■ **Prompt**: Copy every line of the following records word for word, leaving the pictures out.

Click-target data
________________________

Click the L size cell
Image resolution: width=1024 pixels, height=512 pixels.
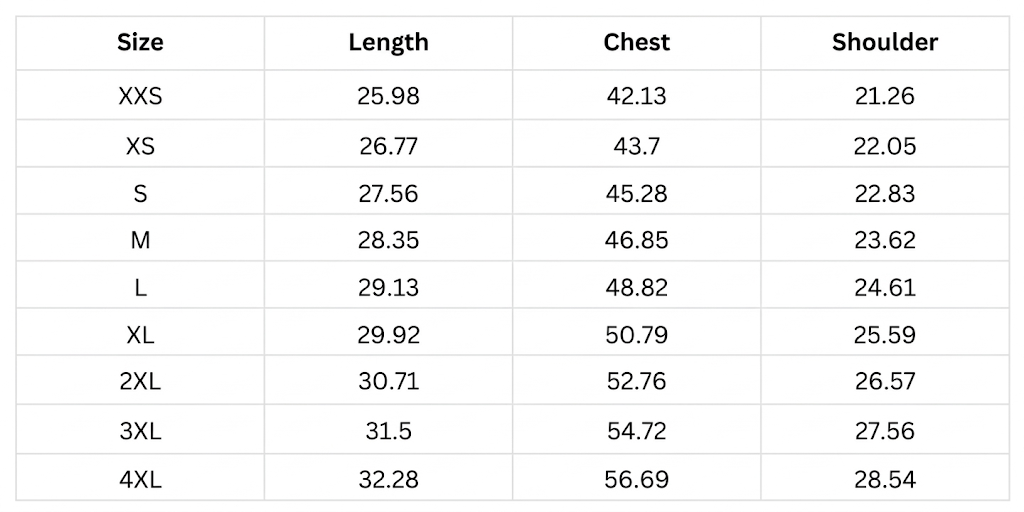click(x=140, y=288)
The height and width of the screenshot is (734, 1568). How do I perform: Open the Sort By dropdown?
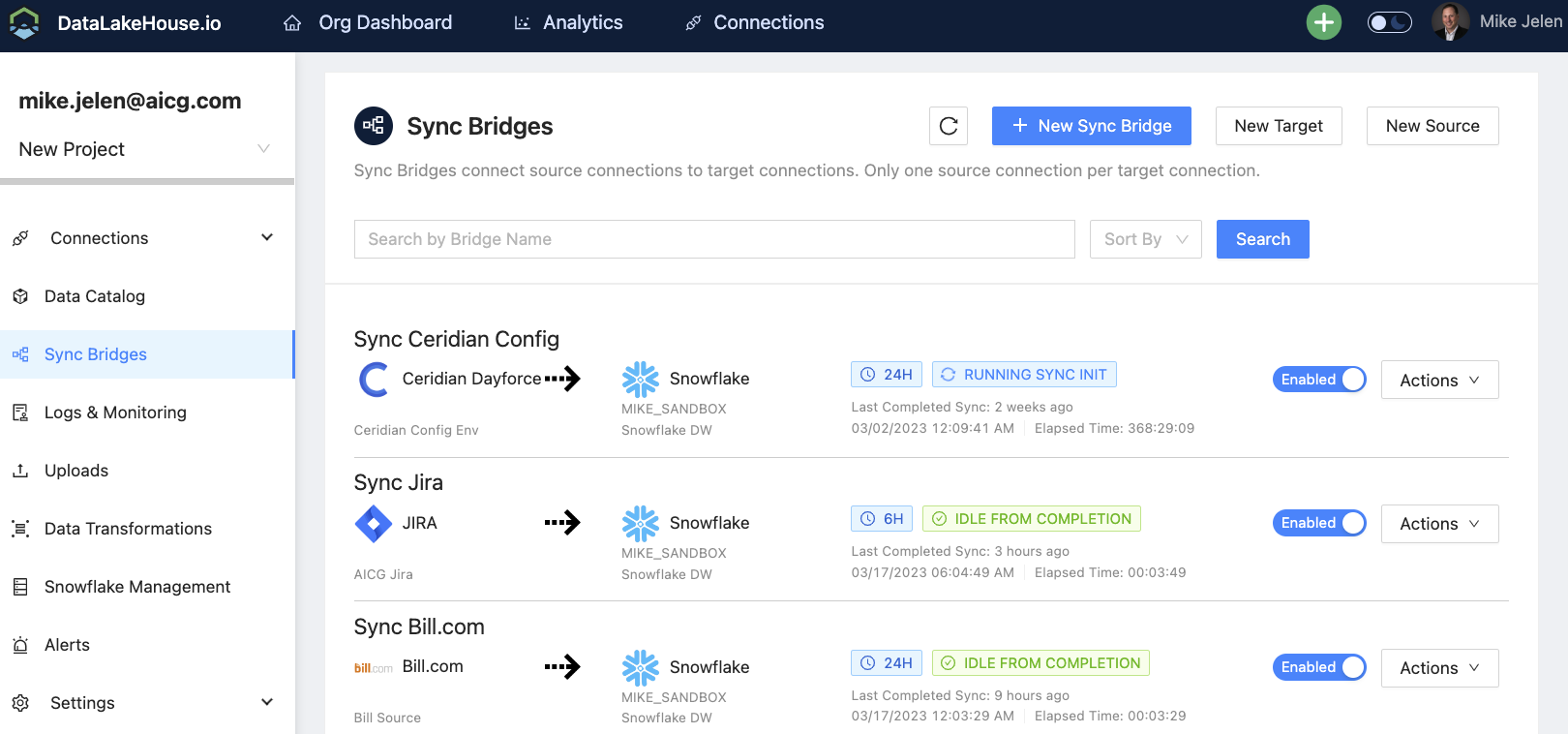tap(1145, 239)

________________________

■ **Solution for this task**:
Click the L size cell
Image resolution: width=1024 pixels, height=512 pixels.
click(x=140, y=288)
The height and width of the screenshot is (734, 1568). How do I perform: Open the Sort By dropdown?
tap(1145, 239)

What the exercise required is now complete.